Aim:
Please change every "Where should I click to" in the material to "Where do I click to" and leave the rest as it is.

Exercise inputs:

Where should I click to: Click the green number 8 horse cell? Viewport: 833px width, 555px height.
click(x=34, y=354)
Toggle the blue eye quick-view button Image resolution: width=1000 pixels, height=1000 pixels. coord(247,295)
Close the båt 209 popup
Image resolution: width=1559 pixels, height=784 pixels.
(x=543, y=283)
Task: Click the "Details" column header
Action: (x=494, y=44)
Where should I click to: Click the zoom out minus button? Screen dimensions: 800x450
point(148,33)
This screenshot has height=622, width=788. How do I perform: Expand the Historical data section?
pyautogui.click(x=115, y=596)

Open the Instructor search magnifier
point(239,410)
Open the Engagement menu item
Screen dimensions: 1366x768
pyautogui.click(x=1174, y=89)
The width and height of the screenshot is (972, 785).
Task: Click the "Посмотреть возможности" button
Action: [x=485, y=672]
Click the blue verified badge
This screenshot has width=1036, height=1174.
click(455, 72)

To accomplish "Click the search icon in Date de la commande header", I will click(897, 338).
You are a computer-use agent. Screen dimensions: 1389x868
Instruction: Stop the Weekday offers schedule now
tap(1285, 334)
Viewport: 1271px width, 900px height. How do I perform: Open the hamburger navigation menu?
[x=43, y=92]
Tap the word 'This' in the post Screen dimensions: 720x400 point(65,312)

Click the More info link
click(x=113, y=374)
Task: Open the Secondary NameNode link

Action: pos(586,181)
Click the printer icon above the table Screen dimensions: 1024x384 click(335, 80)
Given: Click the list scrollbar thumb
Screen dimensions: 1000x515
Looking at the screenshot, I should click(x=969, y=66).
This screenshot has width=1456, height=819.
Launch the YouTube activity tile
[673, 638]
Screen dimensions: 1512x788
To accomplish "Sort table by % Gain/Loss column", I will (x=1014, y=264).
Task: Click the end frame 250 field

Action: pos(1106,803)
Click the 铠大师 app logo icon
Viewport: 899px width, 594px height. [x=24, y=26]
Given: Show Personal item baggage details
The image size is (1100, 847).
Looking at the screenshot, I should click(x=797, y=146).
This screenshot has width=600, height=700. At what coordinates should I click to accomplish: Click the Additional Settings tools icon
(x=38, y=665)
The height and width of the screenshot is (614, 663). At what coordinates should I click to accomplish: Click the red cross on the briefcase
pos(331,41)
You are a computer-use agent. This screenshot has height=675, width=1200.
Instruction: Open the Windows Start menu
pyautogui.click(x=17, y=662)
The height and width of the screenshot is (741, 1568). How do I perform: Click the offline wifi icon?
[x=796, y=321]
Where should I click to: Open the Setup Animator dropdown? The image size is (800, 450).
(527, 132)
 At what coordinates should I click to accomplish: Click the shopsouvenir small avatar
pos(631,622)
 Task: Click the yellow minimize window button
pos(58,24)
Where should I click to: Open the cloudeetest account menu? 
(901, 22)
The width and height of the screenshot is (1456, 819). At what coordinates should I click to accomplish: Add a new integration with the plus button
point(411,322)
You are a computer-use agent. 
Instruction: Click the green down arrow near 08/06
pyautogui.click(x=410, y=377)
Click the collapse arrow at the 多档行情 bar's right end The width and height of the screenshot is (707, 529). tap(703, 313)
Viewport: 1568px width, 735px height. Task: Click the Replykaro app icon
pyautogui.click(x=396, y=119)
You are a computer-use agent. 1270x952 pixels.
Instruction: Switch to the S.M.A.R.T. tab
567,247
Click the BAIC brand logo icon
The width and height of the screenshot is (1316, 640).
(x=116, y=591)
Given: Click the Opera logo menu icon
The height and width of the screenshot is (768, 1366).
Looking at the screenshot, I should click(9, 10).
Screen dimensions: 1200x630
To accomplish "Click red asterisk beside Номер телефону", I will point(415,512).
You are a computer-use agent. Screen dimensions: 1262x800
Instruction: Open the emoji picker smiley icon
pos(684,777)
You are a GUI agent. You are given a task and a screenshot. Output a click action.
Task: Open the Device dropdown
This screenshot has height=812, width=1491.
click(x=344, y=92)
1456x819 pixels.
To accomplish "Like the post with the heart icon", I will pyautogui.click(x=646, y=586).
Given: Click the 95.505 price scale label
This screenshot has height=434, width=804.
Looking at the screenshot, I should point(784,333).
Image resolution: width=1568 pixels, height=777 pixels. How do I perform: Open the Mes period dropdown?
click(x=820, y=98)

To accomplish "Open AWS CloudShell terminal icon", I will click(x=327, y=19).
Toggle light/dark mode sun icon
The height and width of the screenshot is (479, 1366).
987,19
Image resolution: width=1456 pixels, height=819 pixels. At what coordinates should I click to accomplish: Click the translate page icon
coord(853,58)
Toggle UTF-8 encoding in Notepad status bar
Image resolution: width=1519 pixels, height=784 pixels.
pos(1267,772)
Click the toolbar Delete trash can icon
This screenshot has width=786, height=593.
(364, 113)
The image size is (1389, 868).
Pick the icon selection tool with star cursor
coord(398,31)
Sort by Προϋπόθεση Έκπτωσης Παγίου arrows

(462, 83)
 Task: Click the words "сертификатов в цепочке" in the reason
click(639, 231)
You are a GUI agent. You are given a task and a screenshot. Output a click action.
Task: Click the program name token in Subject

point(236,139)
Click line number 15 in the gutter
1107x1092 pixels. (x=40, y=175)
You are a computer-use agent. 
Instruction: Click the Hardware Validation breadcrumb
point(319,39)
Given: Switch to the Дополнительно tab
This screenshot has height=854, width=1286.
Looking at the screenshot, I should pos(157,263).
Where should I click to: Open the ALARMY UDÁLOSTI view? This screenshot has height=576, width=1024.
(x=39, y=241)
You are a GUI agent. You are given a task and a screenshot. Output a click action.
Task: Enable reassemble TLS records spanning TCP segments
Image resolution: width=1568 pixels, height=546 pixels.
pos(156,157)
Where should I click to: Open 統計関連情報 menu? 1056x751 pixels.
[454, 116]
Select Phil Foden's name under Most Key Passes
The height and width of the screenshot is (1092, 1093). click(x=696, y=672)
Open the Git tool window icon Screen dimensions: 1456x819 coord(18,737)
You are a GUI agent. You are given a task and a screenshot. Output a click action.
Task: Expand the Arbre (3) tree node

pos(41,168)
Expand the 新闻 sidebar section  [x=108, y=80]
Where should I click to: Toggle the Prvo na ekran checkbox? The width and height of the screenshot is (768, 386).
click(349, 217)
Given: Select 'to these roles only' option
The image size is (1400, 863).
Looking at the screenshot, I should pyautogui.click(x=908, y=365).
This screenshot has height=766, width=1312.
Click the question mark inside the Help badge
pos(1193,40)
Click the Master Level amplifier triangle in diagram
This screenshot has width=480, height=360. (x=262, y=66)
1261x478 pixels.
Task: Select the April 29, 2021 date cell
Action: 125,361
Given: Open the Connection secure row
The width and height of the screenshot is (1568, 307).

Exercise answer:
Where do I click to: Click the green number 8 horse cell? Viewport: 833px width, 555px height.
click(x=34, y=354)
Toggle the blue eye quick-view button Image resolution: width=1000 pixels, height=1000 pixels. coord(247,295)
Close the båt 209 popup
Image resolution: width=1559 pixels, height=784 pixels.
(x=543, y=283)
Task: Click the "Details" column header
Action: (x=494, y=44)
Where do I click to: Click the zoom out minus button? Screen dimensions: 800x450
point(148,33)
This screenshot has height=622, width=788. How do I perform: Expand the Historical data section?
pyautogui.click(x=115, y=596)

Open the Instructor search magnifier
point(239,410)
Open the Engagement menu item
Screen dimensions: 1366x768
pyautogui.click(x=1174, y=89)
The width and height of the screenshot is (972, 785).
Task: Click the "Посмотреть возможности" button
Action: [x=485, y=672]
Click the blue verified badge
This screenshot has width=1036, height=1174.
click(455, 72)

To accomplish "Click the search icon in Date de la commande header", I will click(897, 338).
You are a computer-use agent. Screen dimensions: 1389x868
Instruction: Stop the Weekday offers schedule now
tap(1285, 334)
Viewport: 1271px width, 900px height. How do I perform: Open the hamburger navigation menu?
[x=43, y=92]
Tap the word 'This' in the post Screen dimensions: 720x400 point(65,312)

Click the More info link
click(x=113, y=374)
Task: Open the Secondary NameNode link

Action: pos(586,181)
Click the printer icon above the table Screen dimensions: 1024x384 click(335, 80)
Given: Click the list scrollbar thumb
Screen dimensions: 1000x515
Looking at the screenshot, I should click(x=969, y=66).
This screenshot has width=1456, height=819.
Launch the YouTube activity tile
[673, 638]
Screen dimensions: 1512x788
To accomplish "Sort table by % Gain/Loss column", I will (x=1014, y=264).
Task: Click the end frame 250 field

Action: pos(1106,803)
Click the 铠大师 app logo icon
Viewport: 899px width, 594px height. [x=24, y=26]
Given: Show Personal item baggage details
The image size is (1100, 847).
Looking at the screenshot, I should click(x=797, y=146).
This screenshot has width=600, height=700. At what coordinates should I click to accomplish: Click the Additional Settings tools icon
(x=38, y=665)
The height and width of the screenshot is (614, 663). At what coordinates should I click to accomplish: Click the red cross on the briefcase
pos(331,41)
You are a computer-use agent. This screenshot has height=675, width=1200.
Instruction: Open the Windows Start menu
pyautogui.click(x=17, y=662)
The height and width of the screenshot is (741, 1568). How do I perform: Click the offline wifi icon?
[x=796, y=321]
Where do I click to: Open the Setup Animator dropdown? The image size is (800, 450).
(527, 132)
 At what coordinates should I click to accomplish: Click the shopsouvenir small avatar
pos(631,622)
 Task: Click the yellow minimize window button
pos(58,24)
Where do I click to: Open the cloudeetest account menu? 
(901, 22)
The width and height of the screenshot is (1456, 819). At what coordinates should I click to accomplish: Add a new integration with the plus button
point(411,322)
You are a computer-use agent. 
Instruction: Click the green down arrow near 08/06
pyautogui.click(x=410, y=377)
Click the collapse arrow at the 多档行情 bar's right end The width and height of the screenshot is (707, 529). tap(703, 313)
Viewport: 1568px width, 735px height. Task: Click the Replykaro app icon
pyautogui.click(x=396, y=119)
You are a computer-use agent. 1270x952 pixels.
Instruction: Switch to the S.M.A.R.T. tab
567,247
Click the BAIC brand logo icon
The width and height of the screenshot is (1316, 640).
(x=116, y=591)
Given: Click the Opera logo menu icon
The height and width of the screenshot is (768, 1366).
Looking at the screenshot, I should click(9, 10).
Screen dimensions: 1200x630
To accomplish "Click red asterisk beside Номер телефону", I will point(415,512).
You are a computer-use agent. Screen dimensions: 1262x800
Instruction: Open the emoji picker smiley icon
pos(684,777)
You are a GUI agent. You are given a task and a screenshot. Output a click action.
Task: Open the Device dropdown
This screenshot has height=812, width=1491.
click(x=344, y=92)
1456x819 pixels.
To accomplish "Like the post with the heart icon", I will pyautogui.click(x=646, y=586).
Given: Click the 95.505 price scale label
This screenshot has height=434, width=804.
Looking at the screenshot, I should point(784,333).
Image resolution: width=1568 pixels, height=777 pixels. How do I perform: Open the Mes period dropdown?
click(x=820, y=98)

To accomplish "Open AWS CloudShell terminal icon", I will click(x=327, y=19).
Toggle light/dark mode sun icon
The height and width of the screenshot is (479, 1366).
987,19
Image resolution: width=1456 pixels, height=819 pixels. At what coordinates should I click to accomplish: Click the translate page icon
coord(853,58)
Toggle UTF-8 encoding in Notepad status bar
Image resolution: width=1519 pixels, height=784 pixels.
pos(1267,772)
Click the toolbar Delete trash can icon
This screenshot has width=786, height=593.
(364, 113)
The image size is (1389, 868).
Pick the icon selection tool with star cursor
coord(398,31)
Sort by Προϋπόθεση Έκπτωσης Παγίου arrows

(462, 83)
 Task: Click the words "сертификатов в цепочке" in the reason
click(639, 231)
You are a GUI agent. You are given a task and a screenshot. Output a click action.
Task: Click the program name token in Subject

point(236,139)
Click line number 15 in the gutter
1107x1092 pixels. (x=40, y=175)
You are a computer-use agent. 
Instruction: Click the Hardware Validation breadcrumb
point(319,39)
Given: Switch to the Дополнительно tab
This screenshot has height=854, width=1286.
Looking at the screenshot, I should pos(157,263).
Where do I click to: Open the ALARMY UDÁLOSTI view? This screenshot has height=576, width=1024.
(x=39, y=241)
You are a GUI agent. You are given a task and a screenshot. Output a click action.
Task: Enable reassemble TLS records spanning TCP segments
Image resolution: width=1568 pixels, height=546 pixels.
pos(156,157)
Where do I click to: Open 統計関連情報 menu? 1056x751 pixels.
[454, 116]
Select Phil Foden's name under Most Key Passes
The height and width of the screenshot is (1092, 1093). click(x=696, y=672)
Open the Git tool window icon Screen dimensions: 1456x819 coord(18,737)
You are a GUI agent. You are given a task and a screenshot. Output a click action.
Task: Expand the Arbre (3) tree node

pos(41,168)
Expand the 新闻 sidebar section  [x=108, y=80]
Where do I click to: Toggle the Prvo na ekran checkbox? The width and height of the screenshot is (768, 386).
click(349, 217)
Given: Select 'to these roles only' option
The image size is (1400, 863).
Looking at the screenshot, I should pyautogui.click(x=908, y=365).
This screenshot has height=766, width=1312.
Click the question mark inside the Help badge
pos(1193,40)
Click the Master Level amplifier triangle in diagram
This screenshot has width=480, height=360. (x=262, y=66)
1261x478 pixels.
Task: Select the April 29, 2021 date cell
Action: 125,361
Given: Open the Connection secure row
The width and height of the screenshot is (1568, 307).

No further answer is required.